In computing, the System Object Model (SOM) is a proprietary executable file format developed by Hewlett-Packard for its HP-UX and MPE/ix operating systems.
In particular, SOM is the native format used for 32-bit application executables, object code, and shared libraries running under the PA-RISC family of processors.

With the introduction of 64-bit processors, Hewlett Packard adopted the Executable and Linkable Format (ELF) format to represent the wider 64-bit program code, while still using SOM for applications running in 32-bit mode.  Later, with the introduction of the Itanium processor family, HP-UX has abandoned the SOM format in favor of ELF for both 32-bit and 64-bit application code.

In HP-UX the SOM file format is sometimes called the a.out format and is described by C programming language structures in the header file "/usr/include/a.out.h".  However the SOM format is technically not the same as the standard a.out format used by many other Unix operating systems.

Overview of the SOM file format 
A SOM file consists of a fixed-size header record followed by a number of sections, some of which are optional.  The header always appears at the beginning of the file and contains the byte offsets and sizes of where the other sections are located within the file.  Except for the header the other sections may appear anywhere in the file, although the typical layout of a SOM file (assuming all sections are present) is as follows:

 Header Record
 Auxiliary Header Record
 Space Records
 Subspace Records
 Loader Fixup Records
 Space Strings
 Symbol Records
 Fixup Records
 Symbol Strings
 Compiler Records
 Data for Loadable Spaces
 Data for Unloadable Spaces

Numeric fields are stored in big endian byte order, the native byte order of the PA-RISC, with most being 32-bit wide.  Character strings are generally encoded in 8-bit ASCII and both prefixed with a 32-bit length indicator as well as being null-terminated, like C strings.  Most records are word-aligned (start at even-byte offsets) with padding introduced as necessary.

(Dataset entries)

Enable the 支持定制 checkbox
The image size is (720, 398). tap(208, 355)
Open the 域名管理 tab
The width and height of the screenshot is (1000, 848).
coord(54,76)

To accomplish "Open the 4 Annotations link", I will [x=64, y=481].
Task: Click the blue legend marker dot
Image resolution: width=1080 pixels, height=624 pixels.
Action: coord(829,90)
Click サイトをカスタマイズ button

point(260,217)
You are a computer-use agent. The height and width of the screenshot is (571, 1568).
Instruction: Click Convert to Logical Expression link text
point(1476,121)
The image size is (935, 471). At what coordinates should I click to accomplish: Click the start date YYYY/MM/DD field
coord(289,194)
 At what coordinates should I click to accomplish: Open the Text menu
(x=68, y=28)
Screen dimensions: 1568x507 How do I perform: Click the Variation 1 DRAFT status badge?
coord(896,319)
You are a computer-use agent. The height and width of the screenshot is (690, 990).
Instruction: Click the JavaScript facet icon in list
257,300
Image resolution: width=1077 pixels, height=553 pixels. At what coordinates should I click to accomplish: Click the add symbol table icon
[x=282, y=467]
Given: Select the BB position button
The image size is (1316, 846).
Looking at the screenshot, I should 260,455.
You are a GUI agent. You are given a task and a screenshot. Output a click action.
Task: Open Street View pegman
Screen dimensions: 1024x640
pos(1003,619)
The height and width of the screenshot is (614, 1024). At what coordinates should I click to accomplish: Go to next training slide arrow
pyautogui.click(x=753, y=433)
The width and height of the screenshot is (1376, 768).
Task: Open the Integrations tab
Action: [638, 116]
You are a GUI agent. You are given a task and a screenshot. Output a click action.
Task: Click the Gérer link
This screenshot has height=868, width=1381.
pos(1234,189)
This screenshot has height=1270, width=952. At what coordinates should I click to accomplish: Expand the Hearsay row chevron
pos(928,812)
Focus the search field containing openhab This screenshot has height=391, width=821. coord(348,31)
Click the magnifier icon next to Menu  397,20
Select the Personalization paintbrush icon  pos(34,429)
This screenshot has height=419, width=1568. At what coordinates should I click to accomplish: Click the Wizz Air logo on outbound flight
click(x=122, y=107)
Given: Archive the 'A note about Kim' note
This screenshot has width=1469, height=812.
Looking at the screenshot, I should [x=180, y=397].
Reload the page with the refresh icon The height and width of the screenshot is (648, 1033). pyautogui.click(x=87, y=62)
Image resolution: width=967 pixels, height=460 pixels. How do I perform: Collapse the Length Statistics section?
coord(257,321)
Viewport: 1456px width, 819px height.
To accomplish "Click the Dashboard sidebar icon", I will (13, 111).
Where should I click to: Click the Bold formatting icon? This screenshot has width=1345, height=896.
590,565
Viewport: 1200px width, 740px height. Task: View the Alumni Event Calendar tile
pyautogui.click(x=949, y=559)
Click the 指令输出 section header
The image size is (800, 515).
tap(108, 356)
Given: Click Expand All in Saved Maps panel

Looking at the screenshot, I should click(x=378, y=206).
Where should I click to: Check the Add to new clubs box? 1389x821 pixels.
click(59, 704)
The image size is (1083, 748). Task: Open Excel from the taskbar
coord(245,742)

*Tasks for this exercise*.
1 - According to the passage on the System Object Model file format, in what byte order are numeric fields stored?
2 - Write the next part of the System Object Model passage, picking up after its final sentence.

*Exercise results*.
1 - Big endian, the native byte order of the PA-RISC.

2 -
See also 
 Comparison of executable file formats

External links 
 HP-UX a.out(4) manual page, Hewlett-Packard
 The 32-bit PA-RISC Run-time Architecture Document, HP-UX 11.0 Version 1.0, Hewlett-Packard, 1997
 The 32-bit PA-RISC Run-time Architecture Document, HP-UX 10.20 version 3.0, Hewlett-Packard, 1997. Also available at parisc-linux.org
 HP-UX Software Transition Kit Glossary, Hewlett-Packard (online)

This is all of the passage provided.